The 2017 iPad Pros, by John Gruber, Daring Fireball

It’s not fair to review a product running a developer beta of the OS – let alone the first (and generally buggiest) beta. So let’s stop the “review” right here: the new iPad Pros running iOS 10.3.2 are the best iPads ever made. You shouldn’t hesitate to buy one today, and if you do, you should wait until iOS 11 ships in the fall to upgrade, or at the very least wait for a non-developer public beta of iOS 11 this summer before upgrading.

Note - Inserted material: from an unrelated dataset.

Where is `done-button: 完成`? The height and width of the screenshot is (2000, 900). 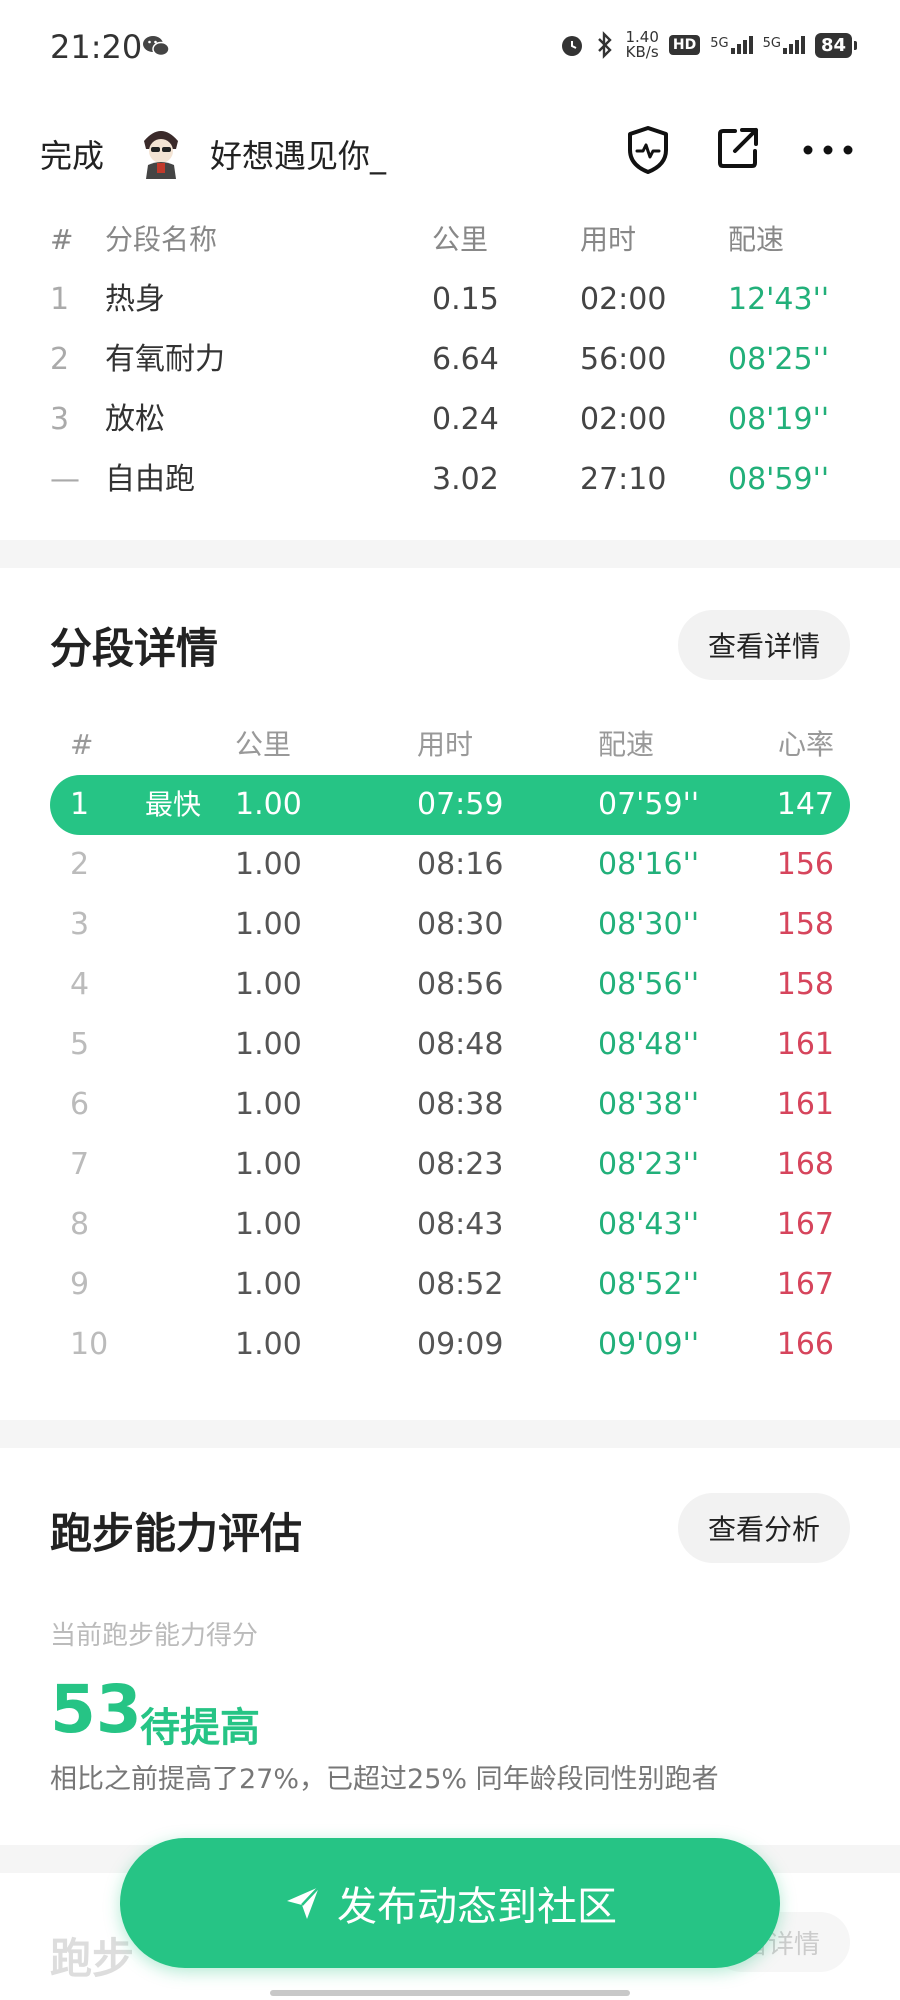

But if you are reckless enough to install the iOS 11 beta on the new iPad Pro? Holy smokes is this better. I used the iPad Pro for a full week with iOS 10.3.2 because that’s the product that’s shipping, but after upgrading to iOS 11 beta 1 this morning and using it to write this entire review, I’m just blown away by how much more useful this machine is, and how much easier it is to work with 5 or 6 apps at a time.

Stuff

2017 iMac Configuration Quirks: Don’t Get Burned!, by Adam C. Engst, TidBITS

Thinking about buying one of Apple’s just-updated iMacs? You’ll want to pay close attention while configuring them because you could end up with a worse configuration for the same price depending on how you start, or you might pay more for the same configuration.

FileMaker 16’s Invisible Brilliance, by William Porter, TidBITS

The just-released FileMaker 16 is the most significant update to the database platform in at least a decade, and yet most of the improvements have little to do with the company’s marquee products: FileMaker Go and FileMaker Pro. They are, respectively, the mobile and desktop clients used to run FileMaker databases. Yes, the company has enhanced each in a few welcome ways, but the big news in this release is in technologies that are invisible to end users: FileMaker Server, WebDirect, and beyond.

Taiwan Photo Editing App A Global Hit, by Chen Ping-hung and Jonathan Chin, Taipei Times

PicCollage’s main purpose is to provide users with the tools to create personalized and meaningful images for their friends and family and since everyone has friends and family, the demand for the app will always remain, he said.

[...]

The development team has been encouraged by meaningful uses of the app, such as an animal shelter that uses PicCollage to advertise animals that are open for adoption, he said.

Develop

A Decade Of Decadence- Apple iPhone And My Mobile Web Memoir, by Tomomi Imura, Medium

There have been so much happened in mobile web world, and still going on. I have no idea what the future mobile web is like- perhaps, with AI and deep learning, no human developer would be needed for coding? Who knows.

Anyway, this was my memoir of mobile web, and I’d like to conclude it by saying, happy birthday iPhone! You disrupted the mobile web. I love you, although I am a dedicated Android user for past years.